Bandera Street view access re-opened in La Jolla after eight years

Residents of Bird Rock’s Bandera Street breathed a sigh of relief this month, when their beloved view access — which has been blocked by chain-link fencing for eight years — was reopened in March. The small corridor at the end of Bandera Street is identified in the La Jolla Community Plan as a view access point.

City Council President Pro Tem Barbara Bry’s field representative Mauricio Medina announced at the March 6 Bird Rock Community Council (BRCC) meeting that a guardrail was posted on the street side of the view corridor and a short post-and-chain fence was installed on the bluff side.

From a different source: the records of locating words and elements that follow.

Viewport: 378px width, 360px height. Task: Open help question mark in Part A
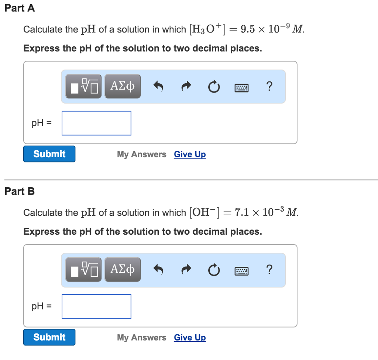click(269, 86)
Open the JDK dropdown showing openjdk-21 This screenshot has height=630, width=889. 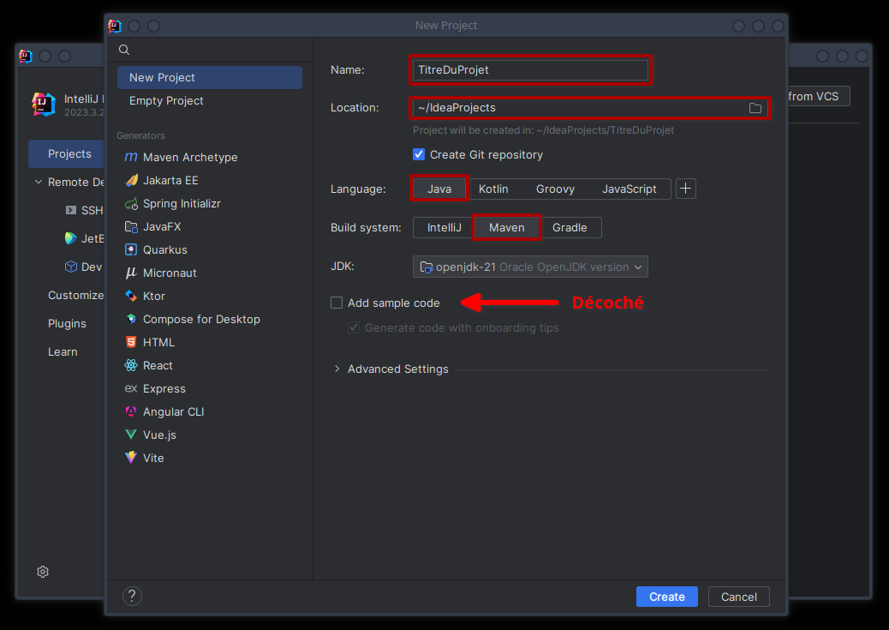tap(530, 267)
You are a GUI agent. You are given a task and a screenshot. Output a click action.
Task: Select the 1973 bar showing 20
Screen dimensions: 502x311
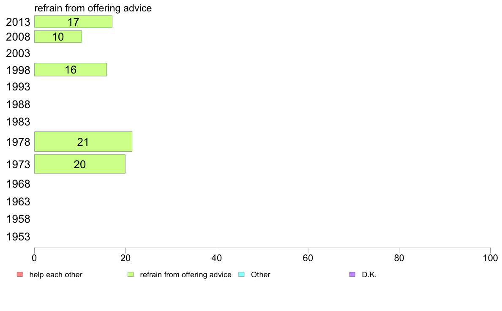click(x=80, y=164)
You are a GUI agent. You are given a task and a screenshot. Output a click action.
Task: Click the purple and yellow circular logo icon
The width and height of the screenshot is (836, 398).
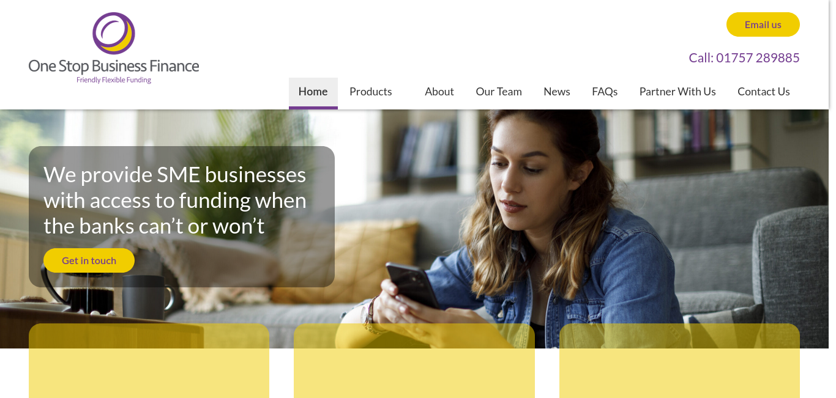tap(114, 33)
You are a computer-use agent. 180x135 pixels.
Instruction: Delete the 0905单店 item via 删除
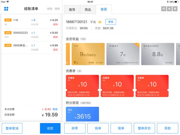tap(55, 50)
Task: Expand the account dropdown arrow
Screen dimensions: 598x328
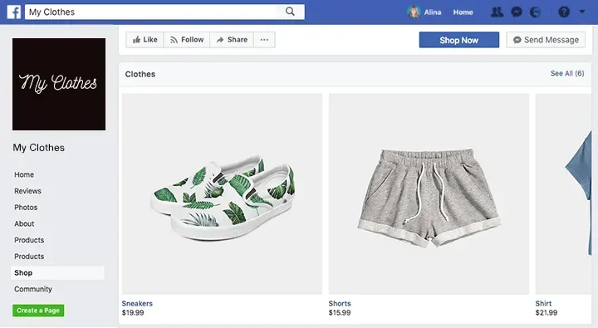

As of the BRCC meeting, a chain-link fence was also in place on the bluff-side of the corridor, but on March 13, it was reported the tall fence had come down.

“It’s a lot nicer than it was a few months ago, and we thank those who were involved with getting our office looped in and working with City staff to tackle this,” Medina said.

The white guardrail parallels the sidewalk, with two small ingresses on either side. One ingress is largely covered by vegetation. There is a dirt path leading to the bluff on one side of the corridor, with wildly growing vegetation throughout.

The overlook was barricaded in January 2010 due to bluff failure after an El Niño storm. In February 2010, the City erected a chain-link fence near the sidewalk in preparation for repairing the bluff. That summer, equipment was brought in. In 2014, with the fence still intact, construction began on a property north of the corridor, and in 2017, the project expanded to the corridor for access and storage of construction materials.

“It’s been one thing after another for eight years … and enough was enough,” resident Mary Lynn Hyde told the group. “We started making phone calls to Barbara Bry’s and other City offices and presented before local community groups (starting in December 2017). If there is a moral to the story, it is work with your local City Council office. We’re lucky to have one that is willing to work with us.”

She added there was once sea lavender growing in a way that naturally delineated a path down the middle, which residents hope to restore. She, husband Steve Rossi, and other residents have stated their intention to assist with the landscape maintenance, pending City approval. Hyde added: “It’s a key location for watching the sun set or the green flash, or looking at surf breaks ... everyone will benefit when we get it completely back.”

Reflecting on the experience, Rossi said: <FZ,1,0,27>“We look forward to using the expertise we’ve developed thus far and work on restoring other view corridors in La Jolla, and there are a lot of them, that have been effectively privatized. So we’re not done yet.” The first step will be to photographically document all the view corridors listed in the La Jolla Community Plan, to see which ones have been overgrown or privatized, and, Rossi said, “see what we have to work with.”

BRCC treasurer Barbara Dunbar suggested looking into converting some of these overlooks into mini-parks so they would fall under the maintenance jurisdiction of the department of Park and Rec, and have consistent maintenance going forward.

In other BRCC news:

Open House signs: After multiple pleas to the City about preventing A-frame open house signs being placed in Bird Rock’s right-of-ways, including sidewalks and roundabouts, Medina reported Council member Bry brought the issue up with Mayor Faulconer and the head of the Development Services Department and a letter was drafted to be sent to the Real Estate Brokers’ Association informing them about the sign laws.

Ron Fineman, a BRCC trustee and real estate agent, said though he’s been quiet about the issue, he is not happy about it. “There are signs in places that hinder traffic and people from getting on the sidewalk. I’m very conscious where I put signs. Realtors have come to me to ask how to be compliant. But there are two sides to every story,” he opined. “Sellers want people at their open houses … we have to work together to come up with solutions that work for everyone. Real estate carries a lot of our economy.”

Foundation nets $135K: Bird Rock Foundation, which supports Bird Rock Elementary School, held its fundraising Spring Gala and online auction March 3, raising almost $135,000. Foundation president Alex Yerbury said: “We are going to use the money for enrichment programs for next year, and possibly another classroom teacher, depending on the number of students enrolled.”

An update was not available on the status of principal Amanda Hale, who was removed following parent complaints about her professional conduct. Interim principal Chris Hargrave is continuing to serve until a decision is reached on whether Hale will return or be replaced.

Student art contest: The 2018 Congressional Art Competition for high school-aged artists is accepting original pieces. The contest is open to all high school students and the deadline for submissions is 4 p.m. Wednesday, April 25 at The winner will have their art displayed at the U.S. Capitol for a year. Questions? Call (858) 455-5550.

— Bird Rock Community Council next meets 6 p.m. Tuesday, April 3 at Bird Rock Elementary School, 5371 La Jolla Hermosa Ave.